Behaviorism relates to a school of politics that developed in the 50s and 60s in the USA. This school represented a revolt against institutional practices in the study of politics and called for political analysis to be modeled upon the natural sciences. That is to say that only information that could be quantified and tested empirically could be regarded as 'true' and that other normative concepts such as 'liberty' and 'justice' should be rejected as they are not falsifiable.

Behaviourism has been criticised within politics as it threatens to reduce the discipline of political analysis to little more than the study of voting and the behaviour of legislatures. A virtual obsession with the observation of data, although providing interesting findings in these fields deprives the field of politics of other important viewpoints.

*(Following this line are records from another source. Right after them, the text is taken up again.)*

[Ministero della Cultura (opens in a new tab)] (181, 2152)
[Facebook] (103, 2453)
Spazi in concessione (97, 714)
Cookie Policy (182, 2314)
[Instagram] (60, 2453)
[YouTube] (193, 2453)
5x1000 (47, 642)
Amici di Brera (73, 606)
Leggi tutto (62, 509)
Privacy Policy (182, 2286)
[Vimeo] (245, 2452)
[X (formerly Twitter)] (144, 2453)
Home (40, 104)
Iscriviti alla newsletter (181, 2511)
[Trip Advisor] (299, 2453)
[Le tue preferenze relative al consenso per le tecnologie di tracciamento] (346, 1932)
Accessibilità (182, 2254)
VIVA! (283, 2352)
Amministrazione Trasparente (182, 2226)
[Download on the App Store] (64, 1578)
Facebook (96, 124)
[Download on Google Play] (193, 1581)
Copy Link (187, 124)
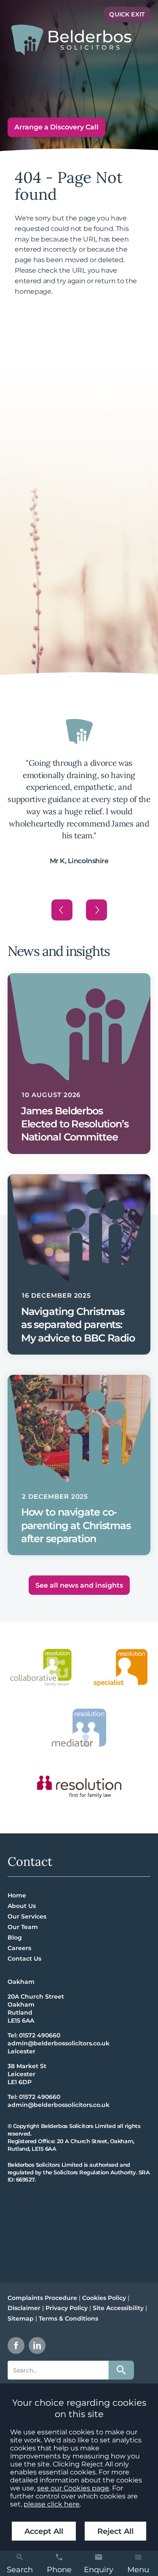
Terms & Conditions (68, 2318)
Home (17, 1895)
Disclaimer (24, 2308)
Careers (19, 1948)
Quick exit (127, 14)
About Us (22, 1905)
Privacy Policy (67, 2308)
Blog (15, 1937)
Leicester (21, 2051)
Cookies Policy (104, 2297)
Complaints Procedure (42, 2297)
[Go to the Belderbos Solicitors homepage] (71, 40)
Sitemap (21, 2318)
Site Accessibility (118, 2308)
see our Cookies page (73, 2488)
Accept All (43, 2531)
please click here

Methodological criticisms have also been leveled at David Easton's "massive" in the sense that the claim of behaviouralists to be Value Free in their analysis is impossible because every theory is tainted with an ideological premise that led to its formation in the first place and subsequently the observable facts are studied for a reason. An example of this 'value bias' would be that through this discipline the term 'democracy' has become the competition between elites for election 'a la' the western conception rather than an essentially contested term concerning literally rule by the people (the demos). In this manner behaviourism is inherently biased and reduces the scope of political analysis. Nevertheless it has still managed to introduce a new scientific rigour into political analysis and bequeathed a wealth of new information.